As the summer winds down and #MakeoverMonday comes to an end, we're going to crank up the difficulty around here. For the final three makeovers, I've commissioned work from some of the best people I know working in math, education, and technology: Dave Major, Evan Weinberg, and the team from Desmos.
This task is from McDougal Littell Middle School Math Course 1, 2005. [via Chris Robinson]
What Dave Major & I Did
TLDR: Here's the 101questions page.
Lower the floor. The task currently jumps straight to the question of calculation. We should head in that direction but start with other interesting, easier questions also.
Enable pattern-matching. I could tell students what to look for here and how to approach the problem. I could show a few worked examples. For example, ones where:
- one boat's time is a factor of the other. (eg. 2 seconds and 4 seconds.)
- the boats' times are coprime. (eg. 3 seconds and 11 seconds.)
- the boats' times have a common factor. (eg. 6 seconds and 10 seconds.)
Two problems there:
- Some students will need more than just three examples to determine a pattern.
- My selection of those particular examples – that is, my decomposition of the entire solution space into just three categories – did a lot of the intellectual heavy lifting for my students.
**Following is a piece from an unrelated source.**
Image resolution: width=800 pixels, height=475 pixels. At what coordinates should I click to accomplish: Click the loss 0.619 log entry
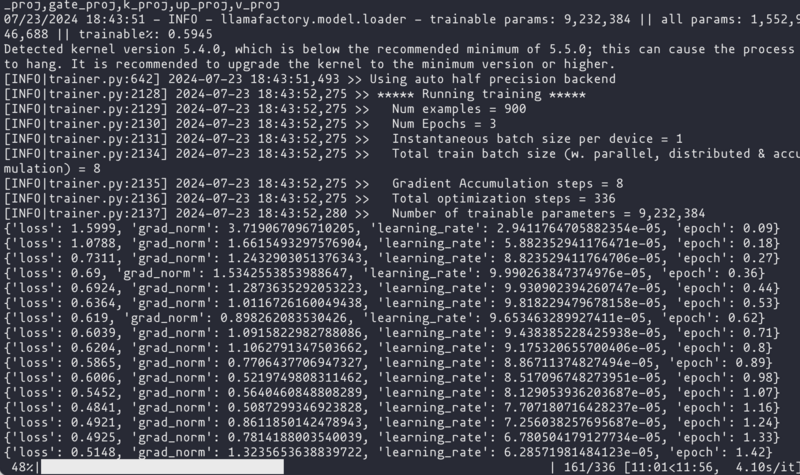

They need to decide on those three categories and come up with a rule that takes them all into account.
That isn't to say I'd just "let them figure it out." If a student just tries the first example and says, "It's easy. It's always the longer of the two times." I can then say, "Great. But try that on several more examples and make sure it works." (It won't.) Or I can suggest one of the other two categories. But I'd rather not offer those categories before the student has even considered why she might need them, or even the fact that there are different categories.
Raise the ceiling. Our textbooks need fewer tasks and they need deeper tasks. The second fix would enable the first. Rather than jumping to another arbitrary context for another arbitrary example of cofactors, let's stay in this context and extend it, developing the concept more for students who are ready for it.
Prove math works. It's one thing to solve the original task for 150 seconds and find that answer in the back of the book. It's another thing to watch the answer play out in front of you.
I'd ask students to watch this video.
I'd ask them, first, if they thought the boats would ever return to shore at the same time. The task gives that answer away but, me, I'd rather get every possible conception on the table so long as it doesn't cost me too much time. "If you think they'll return at the same time," I'd then ask them, "write down how long you think it'll take to see that happen."
Then I'd send them over to Dave Major's Shipping Route Simulator™. "Make up some boat time examples for yourself. Watch what happens. Make a table. Tables are useful for organizing data like this." (We've intentionally set up the simulator so the domain maxes out at 10 minutes.) Then I'd tell them to pick two boat times and try to figure out what the answer will be before they check it by running the simulator. Whenever they're ready, I'd ask them to tell me how long it'll take the original boats to return to shore together and how they know.
I'd ask students who finished quickly:
- Could you create two boat times so that the boats would never return to shore at the same time? Prove it. (Incidentally, this is one way I try to "be less helpful" – an expression that drives a certain set of math educators and mathematicians up the wall. Why give away the fact that the boats have to meet again? That's an interesting question. Don't be so helpful.)
- What if you had three boats? Four?
- What if the boats didn't have whole number shipping times? What if one boat made its route in 2.5 minutes and another boat made it in 8 minutes?
Then I'd show the answer:
What You Did
In the preview post, most commenters seemed content to add elements to the word problem itself – adding a sentence about refueling schedules for motivation or turning the whole thing into a debate between two people about whether or not the boats will both return within the hour.
I'm sure that'll have some effect on motivation and cognition but I'm not sure how large of an effect it'll have or in which direction.
William Carey took a different approach:
I wonder whether a video of two bouncing balls or two oscillating springs or two swinging metronome hands would capture the idea of factoring to figure out when two cyclic phenomena will be in sync? That seems like it’s the perplexing bit of the problem.
It reminds me of sitting in the left hand turn lane trying to figure out how often the turn signals will match up on the cars.
Not for nothing, I gave Jim's example a shot some time ago and abandoned it. With most cars, the frequencies are so close that they converge again rather quickly. Part of the appeal with the ships is that it takes a really long time for them to converge.
2013 Aug 13. I don't say this enough, but students should walk away from this lesson with a definition of "coprime" and "cofactor" written in their notes and, more ideally, stuck in their heads. Those definitions should come in the debrief of this conceptualizing activity, though, not in its introduction.